CHAPTER SEVENTEEN
ROWAN
The room was too small for how many people were in it.
That was the first thing I noticed.
Not Mason.
Not Caleb.
Not even Coach’s voice cutting through the low hum of the film starting up.
Just space.
Or the lack of it.
Rowan Hayes, sitting front row, notebook open even though I barely knew what I was writing yet.
I told myself I wasn’t going to look back.
I didn’t.
At least not directly.
But I could feel it anyway.
That awareness again.
Like someone had placed attention in the room and I was standing too close to it.
Caleb sat one row behind me.
Mason was somewhere further back.
I knew where anyway.
That was becoming a problem.
Coach clicked the remote.
Film started.
The lights dimmed just enough to make everything feel closer than it should’ve been.
Too close.
“Focus on spacing here,” Coach said. “Reed, you drift off-ball again.”
Mason.
Even without turning, I knew he’d moved slightly in his seat.
Small shift.
But it changed the air anyway.
I wrote something down.
Didn’t read it later.
Didn’t need to.
Caleb leaned forward slightly behind me. “You’re quiet.”
“I’m listening.”
“You always this serious during film?”
“Yes.”
A pause.
Then he chuckled softly. “Noted.”
I didn’t respond.
Because I could feel it again.
Not eyes.
Presence.
The clip paused.
Coach rewound.
“Watch this,” he said. “This is where you lose control of tempo.”
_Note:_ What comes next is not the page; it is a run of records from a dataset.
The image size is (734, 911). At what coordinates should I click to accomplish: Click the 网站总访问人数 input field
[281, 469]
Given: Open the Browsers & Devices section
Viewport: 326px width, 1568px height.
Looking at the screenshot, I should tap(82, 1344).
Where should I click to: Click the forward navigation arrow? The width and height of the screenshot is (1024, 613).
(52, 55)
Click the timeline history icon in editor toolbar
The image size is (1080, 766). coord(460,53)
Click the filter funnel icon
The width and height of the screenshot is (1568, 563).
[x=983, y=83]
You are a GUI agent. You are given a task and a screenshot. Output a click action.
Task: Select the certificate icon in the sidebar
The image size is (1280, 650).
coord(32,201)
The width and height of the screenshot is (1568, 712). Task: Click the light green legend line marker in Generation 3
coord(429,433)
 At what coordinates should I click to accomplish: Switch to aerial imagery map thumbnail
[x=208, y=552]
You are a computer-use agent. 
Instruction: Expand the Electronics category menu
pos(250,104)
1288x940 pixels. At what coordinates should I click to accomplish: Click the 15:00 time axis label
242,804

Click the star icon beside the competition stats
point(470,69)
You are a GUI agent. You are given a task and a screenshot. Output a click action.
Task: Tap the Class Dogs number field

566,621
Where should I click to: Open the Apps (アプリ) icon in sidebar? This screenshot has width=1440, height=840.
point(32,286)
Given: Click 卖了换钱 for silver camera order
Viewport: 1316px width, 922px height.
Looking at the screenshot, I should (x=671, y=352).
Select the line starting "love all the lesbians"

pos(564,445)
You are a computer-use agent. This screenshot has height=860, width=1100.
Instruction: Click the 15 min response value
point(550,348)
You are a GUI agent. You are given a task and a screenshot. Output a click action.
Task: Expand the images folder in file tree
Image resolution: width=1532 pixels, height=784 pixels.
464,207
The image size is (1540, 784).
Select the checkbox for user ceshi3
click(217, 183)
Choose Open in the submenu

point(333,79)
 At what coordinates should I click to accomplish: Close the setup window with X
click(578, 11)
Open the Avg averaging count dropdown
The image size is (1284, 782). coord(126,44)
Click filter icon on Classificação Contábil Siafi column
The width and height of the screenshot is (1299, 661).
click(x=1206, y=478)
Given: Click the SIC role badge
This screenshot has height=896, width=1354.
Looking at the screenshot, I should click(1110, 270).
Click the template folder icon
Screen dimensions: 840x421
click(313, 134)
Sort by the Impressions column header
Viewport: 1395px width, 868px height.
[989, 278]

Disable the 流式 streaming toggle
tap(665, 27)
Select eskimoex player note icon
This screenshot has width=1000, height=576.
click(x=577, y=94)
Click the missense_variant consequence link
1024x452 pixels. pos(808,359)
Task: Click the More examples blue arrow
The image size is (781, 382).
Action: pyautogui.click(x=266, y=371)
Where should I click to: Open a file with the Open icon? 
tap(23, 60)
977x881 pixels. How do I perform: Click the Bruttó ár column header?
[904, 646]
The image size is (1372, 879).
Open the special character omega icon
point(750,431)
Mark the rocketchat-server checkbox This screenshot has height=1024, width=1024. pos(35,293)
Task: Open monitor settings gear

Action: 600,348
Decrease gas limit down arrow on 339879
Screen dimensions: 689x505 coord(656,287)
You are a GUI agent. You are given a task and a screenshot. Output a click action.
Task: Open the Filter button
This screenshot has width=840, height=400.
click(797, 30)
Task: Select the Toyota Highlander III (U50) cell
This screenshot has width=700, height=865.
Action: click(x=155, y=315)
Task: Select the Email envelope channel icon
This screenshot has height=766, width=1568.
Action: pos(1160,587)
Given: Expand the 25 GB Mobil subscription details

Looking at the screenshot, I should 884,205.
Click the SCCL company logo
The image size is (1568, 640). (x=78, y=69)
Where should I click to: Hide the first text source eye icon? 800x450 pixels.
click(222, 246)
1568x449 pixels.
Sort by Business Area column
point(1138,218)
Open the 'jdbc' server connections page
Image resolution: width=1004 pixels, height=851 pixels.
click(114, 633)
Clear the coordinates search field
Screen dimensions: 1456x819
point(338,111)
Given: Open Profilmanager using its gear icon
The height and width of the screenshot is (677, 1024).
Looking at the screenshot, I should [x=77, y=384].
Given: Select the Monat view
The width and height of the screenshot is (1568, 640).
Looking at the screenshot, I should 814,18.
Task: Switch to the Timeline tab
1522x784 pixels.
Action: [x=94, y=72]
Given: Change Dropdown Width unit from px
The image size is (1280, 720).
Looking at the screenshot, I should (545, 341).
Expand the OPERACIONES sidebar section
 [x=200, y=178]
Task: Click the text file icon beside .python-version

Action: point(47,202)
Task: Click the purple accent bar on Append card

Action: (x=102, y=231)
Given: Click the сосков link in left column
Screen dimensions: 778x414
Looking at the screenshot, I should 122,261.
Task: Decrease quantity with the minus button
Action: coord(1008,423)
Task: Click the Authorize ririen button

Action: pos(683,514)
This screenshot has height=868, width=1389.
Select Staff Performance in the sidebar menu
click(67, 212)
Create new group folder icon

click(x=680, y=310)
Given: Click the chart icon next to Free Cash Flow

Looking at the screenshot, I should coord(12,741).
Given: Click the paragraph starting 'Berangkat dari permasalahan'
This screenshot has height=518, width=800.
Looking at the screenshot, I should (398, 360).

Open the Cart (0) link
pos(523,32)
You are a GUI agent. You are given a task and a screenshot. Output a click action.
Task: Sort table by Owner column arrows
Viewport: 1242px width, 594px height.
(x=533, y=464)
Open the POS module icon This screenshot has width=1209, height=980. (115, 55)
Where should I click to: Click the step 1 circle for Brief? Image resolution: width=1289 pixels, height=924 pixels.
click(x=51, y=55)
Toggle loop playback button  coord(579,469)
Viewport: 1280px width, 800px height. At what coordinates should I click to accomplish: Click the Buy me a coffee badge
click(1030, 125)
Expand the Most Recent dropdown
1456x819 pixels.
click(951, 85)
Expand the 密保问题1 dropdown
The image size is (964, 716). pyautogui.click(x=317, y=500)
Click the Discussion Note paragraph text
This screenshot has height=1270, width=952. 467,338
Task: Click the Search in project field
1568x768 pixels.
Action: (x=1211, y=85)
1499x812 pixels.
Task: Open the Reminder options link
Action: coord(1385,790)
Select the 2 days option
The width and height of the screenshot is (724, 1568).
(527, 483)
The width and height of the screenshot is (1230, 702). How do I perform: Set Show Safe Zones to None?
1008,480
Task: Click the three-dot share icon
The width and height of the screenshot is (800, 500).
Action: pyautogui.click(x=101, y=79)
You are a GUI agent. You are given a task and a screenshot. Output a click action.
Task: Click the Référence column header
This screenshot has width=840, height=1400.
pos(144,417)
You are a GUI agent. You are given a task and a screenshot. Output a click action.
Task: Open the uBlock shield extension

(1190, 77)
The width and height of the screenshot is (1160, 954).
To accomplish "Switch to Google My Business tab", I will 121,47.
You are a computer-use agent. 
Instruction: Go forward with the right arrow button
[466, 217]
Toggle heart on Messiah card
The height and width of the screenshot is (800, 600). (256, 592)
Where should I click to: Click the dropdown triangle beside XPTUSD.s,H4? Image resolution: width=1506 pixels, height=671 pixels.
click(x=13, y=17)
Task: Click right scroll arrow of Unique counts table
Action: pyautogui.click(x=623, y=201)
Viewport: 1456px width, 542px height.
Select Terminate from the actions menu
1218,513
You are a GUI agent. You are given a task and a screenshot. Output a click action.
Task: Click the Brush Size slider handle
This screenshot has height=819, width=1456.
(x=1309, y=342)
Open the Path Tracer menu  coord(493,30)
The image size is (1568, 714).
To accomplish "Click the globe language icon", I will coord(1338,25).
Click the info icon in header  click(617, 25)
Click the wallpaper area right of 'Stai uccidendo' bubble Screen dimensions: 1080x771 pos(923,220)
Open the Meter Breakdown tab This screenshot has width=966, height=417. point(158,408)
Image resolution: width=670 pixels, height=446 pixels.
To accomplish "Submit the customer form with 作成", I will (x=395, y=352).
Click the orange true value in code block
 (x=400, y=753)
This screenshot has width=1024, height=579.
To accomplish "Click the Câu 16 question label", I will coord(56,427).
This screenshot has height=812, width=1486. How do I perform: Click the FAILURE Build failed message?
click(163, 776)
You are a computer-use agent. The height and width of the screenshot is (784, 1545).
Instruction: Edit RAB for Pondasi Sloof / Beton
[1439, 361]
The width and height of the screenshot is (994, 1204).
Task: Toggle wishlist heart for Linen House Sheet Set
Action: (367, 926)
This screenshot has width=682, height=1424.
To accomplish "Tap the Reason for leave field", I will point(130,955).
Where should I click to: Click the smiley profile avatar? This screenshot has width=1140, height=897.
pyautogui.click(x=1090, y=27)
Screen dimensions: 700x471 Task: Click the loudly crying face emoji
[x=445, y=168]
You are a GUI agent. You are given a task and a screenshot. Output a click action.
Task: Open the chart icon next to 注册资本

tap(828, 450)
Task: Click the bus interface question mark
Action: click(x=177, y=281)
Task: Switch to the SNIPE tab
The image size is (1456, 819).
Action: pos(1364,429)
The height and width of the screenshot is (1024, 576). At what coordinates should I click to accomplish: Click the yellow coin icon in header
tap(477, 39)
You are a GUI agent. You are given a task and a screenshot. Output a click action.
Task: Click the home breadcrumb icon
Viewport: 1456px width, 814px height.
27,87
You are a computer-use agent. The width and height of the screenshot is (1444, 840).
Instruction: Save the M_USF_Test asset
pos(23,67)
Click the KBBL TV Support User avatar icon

The screen flickered back.
I wasn’t looking at it properly anymore.
Because I could hear Mason breathe.
Not clearly.
Just enough.
Too close for a room like this.
Caleb shifted behind me again, his knee lightly brushing the back of my chair as he leaned.
Normal.
Accidental.
Probably.
But I was suddenly aware of everything at once.
And that was new.
Coach spoke again, but his voice blurred slightly.
Then—
chair movement.
Behind me.
Not loud.
Just enough to register.
Mason had stood.
Or shifted.
I didn’t turn.
I refused.
Then the room tightened in a different way.
Because someone had moved past the row.
Not Caleb.
Not Coach.
Mason.
I felt it before I saw it.
That was the worst part.
He stopped near the aisle beside my row.
Not fully blocking it.
Just there.
Close enough that I could feel his presence without turning my head.
Too close.
The film kept playing.
Coach kept talking.
But the space between us didn’t belong to them anymore.
It belonged to the fact that neither of us was moving.
Caleb leaned forward slightly again.
“Rowan,” he whispered. “You okay?”
“Yeah.”
But my voice came out quieter than I meant.
Because Mason was still there.
Not sitting.
Not leaving.
Just… paused.
Like he’d stopped without deciding why.
And I hated that I noticed that too.
Mason
I didn’t know why I stopped.
That was the honest answer.
I just did.
Rowan was right there.
One row down.
Not even turned.
Not acknowledging anything behind her.
Caleb leaning too close.
Too familiar.
Too comfortable.
And I stayed standing in the aisle like an idiot.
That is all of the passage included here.